A despeito das consequências descritas, é preciso ressaltar que em função das diferenças interindividuais, o trabalho em turnos também apresenta aspectos positivos, pelo horário de trabalho ser oportuno ou mesmo não representar uma fonte de distúrbio e insatisfação (BARTHE et al., 2007).

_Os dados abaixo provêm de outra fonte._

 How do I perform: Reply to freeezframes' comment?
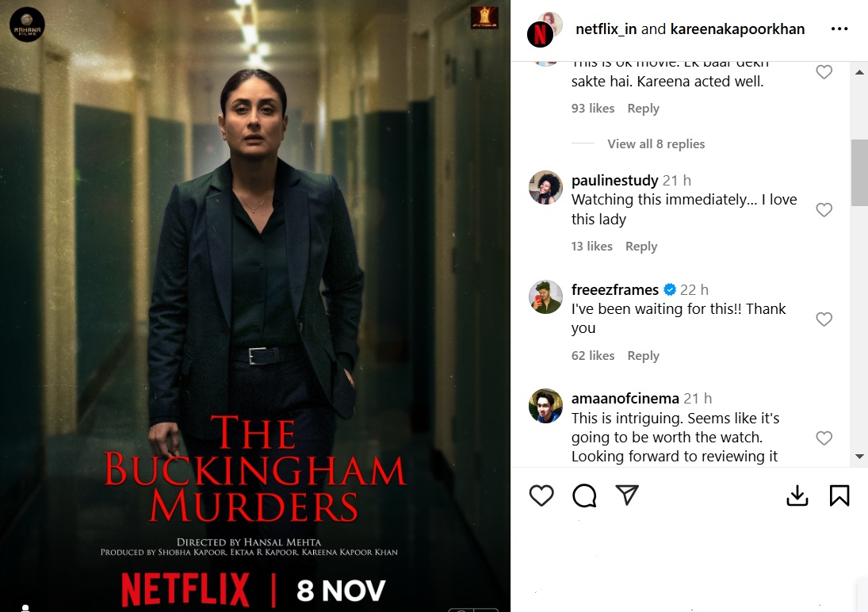point(643,356)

Já com relação à degradação da vida familiar e social, esta pode ser atribuída ao fato de que o trabalho em turnos influencia negativamente a qualidade das relações dos operadores com os membros de sua família, pelo desajuste de horários livres (BARTHE et al., 2007). Ademais, a inserção social dos operadores é prejudicada, dado o horário convencional de funcionamento da sociedade.

Segundo Barthe et al. (2007), independentemente das variações circadianas das capacidades funcionais dos operadores, a execução, no trabalho em turnos, de uma dada tarefa pode modificar sua dificuldade. E, de acordo com a natureza das funções solicitadas pela tarefa, a influência sobre o desempenho pode variar. Para Iida (2005), em alguns casos críticos, como pilotos, controladores de trafego aéreo e serviços de emergência as falhas podem ter

conseqüências mais graves. Nesta situação, poderia ser incluída a operação de máquinas colhedoras de cana, haja vista o risco de colisões com o veículo de transbordo ou mesmo tombamento da máquina, principalmente em terrenos desfavorecidos topograficamente. Ademais, a adaptação ao trabalho em turnos é relativamente mais fácil, por exemplo, nas atividades que exigem movimentação do corpo do que aquelas em que os operadores ficam sentados (IIDA, 2005), caso da operação de máquinas colhedoras, considerado a seguir.